Dados do exercício:
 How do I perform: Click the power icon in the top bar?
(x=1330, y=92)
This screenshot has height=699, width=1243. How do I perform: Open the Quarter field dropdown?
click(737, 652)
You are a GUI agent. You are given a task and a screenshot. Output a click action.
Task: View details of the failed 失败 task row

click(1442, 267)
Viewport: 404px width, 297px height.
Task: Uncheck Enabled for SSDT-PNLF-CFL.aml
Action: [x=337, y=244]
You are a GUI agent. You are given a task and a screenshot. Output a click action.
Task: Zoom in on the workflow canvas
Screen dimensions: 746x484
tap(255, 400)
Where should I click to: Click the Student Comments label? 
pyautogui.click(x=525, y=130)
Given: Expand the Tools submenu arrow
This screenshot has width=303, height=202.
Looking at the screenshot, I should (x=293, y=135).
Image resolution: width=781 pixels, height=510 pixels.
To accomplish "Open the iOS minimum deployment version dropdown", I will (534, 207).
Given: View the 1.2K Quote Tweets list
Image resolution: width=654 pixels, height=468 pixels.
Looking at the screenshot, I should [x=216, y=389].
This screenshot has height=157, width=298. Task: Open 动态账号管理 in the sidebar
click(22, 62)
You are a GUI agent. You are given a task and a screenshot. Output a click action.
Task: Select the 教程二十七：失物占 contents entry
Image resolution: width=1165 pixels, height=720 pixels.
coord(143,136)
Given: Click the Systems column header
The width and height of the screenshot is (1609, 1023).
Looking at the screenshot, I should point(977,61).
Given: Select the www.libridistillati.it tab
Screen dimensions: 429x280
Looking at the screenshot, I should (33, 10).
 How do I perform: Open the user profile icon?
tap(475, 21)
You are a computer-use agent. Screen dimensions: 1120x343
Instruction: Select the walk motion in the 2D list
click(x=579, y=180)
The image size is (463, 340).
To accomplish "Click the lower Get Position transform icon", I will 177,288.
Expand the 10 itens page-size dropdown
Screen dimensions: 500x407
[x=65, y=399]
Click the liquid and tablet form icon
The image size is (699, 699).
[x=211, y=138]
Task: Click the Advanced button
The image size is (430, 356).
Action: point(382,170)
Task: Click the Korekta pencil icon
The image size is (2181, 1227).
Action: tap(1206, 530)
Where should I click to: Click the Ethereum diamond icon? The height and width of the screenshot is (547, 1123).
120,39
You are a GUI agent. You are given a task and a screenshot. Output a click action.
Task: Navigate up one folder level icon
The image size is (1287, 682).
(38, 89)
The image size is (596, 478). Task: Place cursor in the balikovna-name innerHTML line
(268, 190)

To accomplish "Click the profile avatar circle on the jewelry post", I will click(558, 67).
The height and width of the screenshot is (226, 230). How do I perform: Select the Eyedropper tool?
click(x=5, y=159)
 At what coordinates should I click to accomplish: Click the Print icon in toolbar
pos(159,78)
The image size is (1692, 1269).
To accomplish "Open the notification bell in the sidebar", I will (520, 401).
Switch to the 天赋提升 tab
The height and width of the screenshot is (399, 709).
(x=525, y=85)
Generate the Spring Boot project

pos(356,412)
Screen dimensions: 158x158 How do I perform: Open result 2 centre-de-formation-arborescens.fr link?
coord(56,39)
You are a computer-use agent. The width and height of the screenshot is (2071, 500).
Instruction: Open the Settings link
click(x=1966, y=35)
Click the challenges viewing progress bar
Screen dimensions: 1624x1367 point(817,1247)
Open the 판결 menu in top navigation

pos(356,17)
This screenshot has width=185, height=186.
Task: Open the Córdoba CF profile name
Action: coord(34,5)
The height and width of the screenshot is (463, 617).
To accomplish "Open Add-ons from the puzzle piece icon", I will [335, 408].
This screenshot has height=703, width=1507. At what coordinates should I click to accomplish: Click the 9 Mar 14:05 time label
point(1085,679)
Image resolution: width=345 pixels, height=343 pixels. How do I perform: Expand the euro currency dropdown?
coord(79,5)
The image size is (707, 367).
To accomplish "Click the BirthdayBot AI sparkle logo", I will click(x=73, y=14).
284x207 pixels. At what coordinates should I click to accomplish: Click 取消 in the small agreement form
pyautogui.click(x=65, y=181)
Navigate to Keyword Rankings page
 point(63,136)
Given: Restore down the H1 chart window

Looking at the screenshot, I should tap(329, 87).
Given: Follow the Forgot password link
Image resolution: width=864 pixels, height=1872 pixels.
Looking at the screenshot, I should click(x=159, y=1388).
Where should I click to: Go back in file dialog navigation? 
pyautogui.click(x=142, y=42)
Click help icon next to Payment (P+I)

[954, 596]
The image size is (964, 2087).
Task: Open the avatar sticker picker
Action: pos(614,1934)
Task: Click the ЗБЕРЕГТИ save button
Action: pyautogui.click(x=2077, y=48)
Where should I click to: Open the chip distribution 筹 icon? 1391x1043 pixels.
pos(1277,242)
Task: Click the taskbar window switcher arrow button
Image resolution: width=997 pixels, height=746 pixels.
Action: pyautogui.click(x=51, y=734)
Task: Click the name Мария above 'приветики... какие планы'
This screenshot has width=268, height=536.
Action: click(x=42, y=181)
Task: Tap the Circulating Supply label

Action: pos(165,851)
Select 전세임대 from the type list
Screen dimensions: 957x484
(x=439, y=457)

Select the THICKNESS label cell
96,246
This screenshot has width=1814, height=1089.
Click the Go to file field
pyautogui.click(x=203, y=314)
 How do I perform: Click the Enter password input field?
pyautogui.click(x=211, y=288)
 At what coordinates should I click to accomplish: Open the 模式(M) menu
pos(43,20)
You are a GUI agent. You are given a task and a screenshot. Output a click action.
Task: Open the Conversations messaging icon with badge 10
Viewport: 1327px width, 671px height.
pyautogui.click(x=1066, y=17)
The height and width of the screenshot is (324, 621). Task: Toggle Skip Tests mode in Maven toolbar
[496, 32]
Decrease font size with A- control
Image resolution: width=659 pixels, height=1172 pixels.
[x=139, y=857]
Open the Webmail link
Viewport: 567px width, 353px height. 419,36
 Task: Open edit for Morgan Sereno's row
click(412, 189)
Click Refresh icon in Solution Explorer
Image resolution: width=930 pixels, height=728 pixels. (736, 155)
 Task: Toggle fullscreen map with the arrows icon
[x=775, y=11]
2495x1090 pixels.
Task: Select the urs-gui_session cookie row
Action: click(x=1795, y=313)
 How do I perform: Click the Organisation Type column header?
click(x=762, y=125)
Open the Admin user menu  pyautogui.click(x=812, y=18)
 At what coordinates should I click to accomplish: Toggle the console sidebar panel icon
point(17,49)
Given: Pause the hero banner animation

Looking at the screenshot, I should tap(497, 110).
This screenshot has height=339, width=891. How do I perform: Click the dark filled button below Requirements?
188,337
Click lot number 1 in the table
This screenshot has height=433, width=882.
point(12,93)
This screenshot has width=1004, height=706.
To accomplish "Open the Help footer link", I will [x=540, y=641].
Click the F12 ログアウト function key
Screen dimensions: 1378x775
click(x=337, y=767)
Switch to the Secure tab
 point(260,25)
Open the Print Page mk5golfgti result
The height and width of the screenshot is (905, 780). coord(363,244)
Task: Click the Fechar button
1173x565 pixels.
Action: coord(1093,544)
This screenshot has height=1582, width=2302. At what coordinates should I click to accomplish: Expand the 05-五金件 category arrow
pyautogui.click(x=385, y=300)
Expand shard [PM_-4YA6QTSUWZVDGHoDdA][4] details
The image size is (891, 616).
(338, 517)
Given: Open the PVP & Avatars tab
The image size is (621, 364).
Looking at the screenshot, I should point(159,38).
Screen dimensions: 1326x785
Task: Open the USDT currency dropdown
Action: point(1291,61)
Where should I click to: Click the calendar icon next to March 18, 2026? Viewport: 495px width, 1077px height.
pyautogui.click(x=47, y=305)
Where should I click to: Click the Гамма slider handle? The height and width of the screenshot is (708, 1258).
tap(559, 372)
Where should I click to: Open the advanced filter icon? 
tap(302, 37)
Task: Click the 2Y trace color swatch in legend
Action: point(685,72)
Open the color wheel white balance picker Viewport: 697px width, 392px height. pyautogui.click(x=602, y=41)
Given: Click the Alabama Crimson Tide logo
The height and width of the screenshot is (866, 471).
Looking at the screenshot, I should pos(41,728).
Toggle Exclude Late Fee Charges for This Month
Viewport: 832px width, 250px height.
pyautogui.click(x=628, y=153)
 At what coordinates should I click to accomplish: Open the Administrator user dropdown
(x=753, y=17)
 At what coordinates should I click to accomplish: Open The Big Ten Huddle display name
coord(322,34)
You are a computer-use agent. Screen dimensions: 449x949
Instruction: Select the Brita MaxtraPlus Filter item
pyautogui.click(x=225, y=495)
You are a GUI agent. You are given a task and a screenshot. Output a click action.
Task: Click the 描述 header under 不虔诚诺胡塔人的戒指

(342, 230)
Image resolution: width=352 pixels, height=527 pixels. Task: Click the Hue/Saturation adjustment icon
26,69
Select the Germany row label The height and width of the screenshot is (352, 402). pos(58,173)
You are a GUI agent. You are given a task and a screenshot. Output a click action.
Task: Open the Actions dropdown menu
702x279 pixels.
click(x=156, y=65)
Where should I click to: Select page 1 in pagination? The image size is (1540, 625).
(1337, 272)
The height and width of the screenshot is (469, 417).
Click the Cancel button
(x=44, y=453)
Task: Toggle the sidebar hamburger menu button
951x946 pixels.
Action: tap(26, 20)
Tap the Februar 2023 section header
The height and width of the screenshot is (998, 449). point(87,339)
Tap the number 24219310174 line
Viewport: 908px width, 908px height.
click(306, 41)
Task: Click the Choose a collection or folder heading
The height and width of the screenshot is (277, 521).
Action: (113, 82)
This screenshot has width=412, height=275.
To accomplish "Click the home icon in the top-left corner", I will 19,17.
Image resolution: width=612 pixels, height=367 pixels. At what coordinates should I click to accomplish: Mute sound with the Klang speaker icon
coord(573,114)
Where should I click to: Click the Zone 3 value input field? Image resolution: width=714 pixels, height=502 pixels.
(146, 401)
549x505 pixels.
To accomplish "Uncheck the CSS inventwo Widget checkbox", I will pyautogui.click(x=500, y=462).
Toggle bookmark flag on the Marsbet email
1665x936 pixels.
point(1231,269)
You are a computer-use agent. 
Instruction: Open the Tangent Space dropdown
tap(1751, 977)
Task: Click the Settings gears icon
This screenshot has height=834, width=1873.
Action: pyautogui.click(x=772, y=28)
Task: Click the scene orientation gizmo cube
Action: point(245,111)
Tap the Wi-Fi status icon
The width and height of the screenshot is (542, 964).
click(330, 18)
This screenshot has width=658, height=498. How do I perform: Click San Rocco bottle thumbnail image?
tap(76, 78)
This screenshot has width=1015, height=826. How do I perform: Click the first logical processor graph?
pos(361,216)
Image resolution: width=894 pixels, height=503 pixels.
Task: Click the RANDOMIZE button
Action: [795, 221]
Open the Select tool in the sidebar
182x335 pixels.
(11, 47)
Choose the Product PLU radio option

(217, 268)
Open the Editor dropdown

Tarefa a resolver: Altere o trecho que começa na linha que contém "The image size is (1692, 1269)." e termina na linha que contém "click(x=1966, y=35)", trocando "Settings link" por "Settings menu". Reescreva todo esse trecho com o restante igual.

Resposta correta:
The image size is (1692, 1269).
To accomplish "Open the notification bell in the sidebar", I will (520, 401).
Switch to the 天赋提升 tab
The height and width of the screenshot is (399, 709).
(x=525, y=85)
Generate the Spring Boot project

pos(356,412)
Screen dimensions: 158x158 How do I perform: Open result 2 centre-de-formation-arborescens.fr link?
coord(56,39)
You are a computer-use agent. The width and height of the screenshot is (2071, 500).
Instruction: Open the Settings menu
click(x=1966, y=35)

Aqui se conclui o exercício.